My general impression was relatively negative:
- The Kindle DX has too many buttons that do similar things. (Do I want the next/prev page buttons or the joystick? Do I want the menu button or the “change font size” button or the home button, which takes me to a menu?)
- The Kindle DX has too many of the wrong configuration options. I don’t care that I can play MP3s on it, I care that I can read and zoom PDFs without frustration and turn off the bloody tilt sensor.
- Stupid margining. Even on Amazon-bought books, there’s as much whitespace margin inside the e-ink screen as outside. Given that the device is white to begin with and has a decent margin around the e-ink screen, I see no reason for not just running the text more-or-less to the edge of the screen.
So, that said, there were a few things I liked about the device:
- The physical design is pretty solid, and the unboxing experience was pleasant.
- Was positively enjoyable to use with Linux. A+++
- The one Amazon-bought book I tried to read on it was perfectly pleasant to read, and there the device finally disappeared in my hands. However, if I’d just wanted the Kindle to read text, I’d have bought the paperback format Kindle 2, or more likely the Sony PRS-505 or something else smaller, without a keyboard or wireless, and a lot cheaper.
- Thank you for releasing the Windows Kindle reader, so I haven’t completely lost the few books I spent money on.
- The power adapter is really nice. (It’s basically a two-inch frob with a standard power plug on one end and a female USB connector on the other. You plug in the device’s USB cable and away you go.) I wish more companies would do something as slick as that.

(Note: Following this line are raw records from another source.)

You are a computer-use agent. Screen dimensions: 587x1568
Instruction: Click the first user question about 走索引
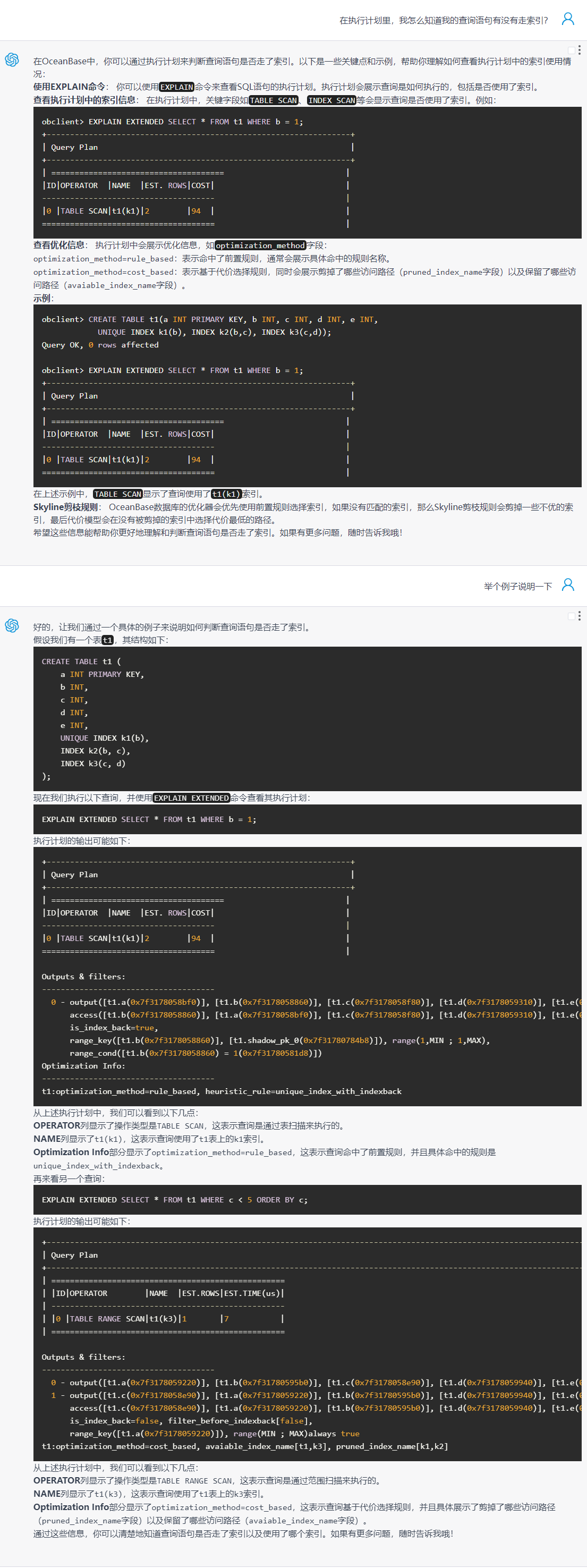point(443,21)
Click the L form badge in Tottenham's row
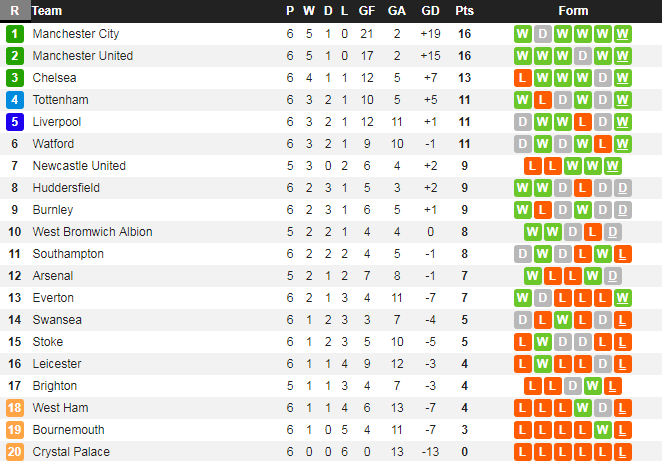Viewport: 662px width, 461px height. pyautogui.click(x=542, y=99)
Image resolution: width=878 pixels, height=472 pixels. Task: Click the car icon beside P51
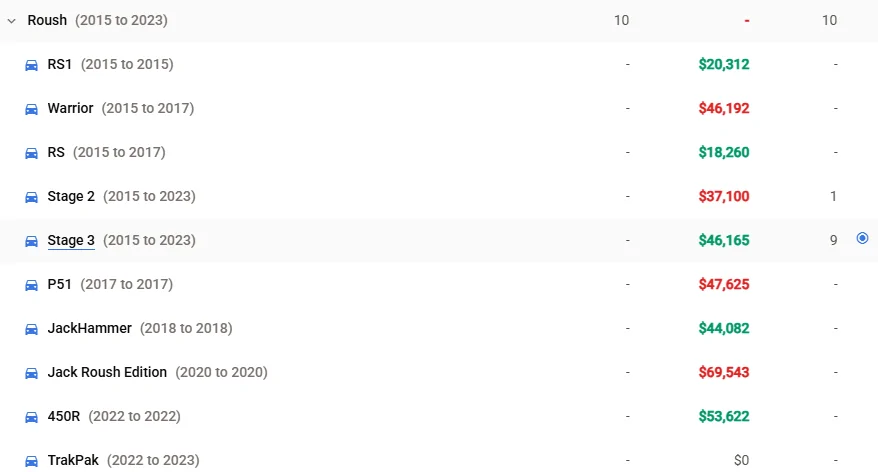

But I still did end up selling the device, and I got most of my money back on eBay, thankfully. I’m frankly somewhat mystified why someone would buy a Kindle DX, since it doesn’t work for what it’s designed for, and the only thing it does do well — read books purchased from Amazon — is done better by smaller and cheaper devices — but, having largely recouped my material costs at least, I’m not complaining (about that at least) either. Hopefully it works better for whoever bought it, and in the meantime, dear Amazon, please fix these problems.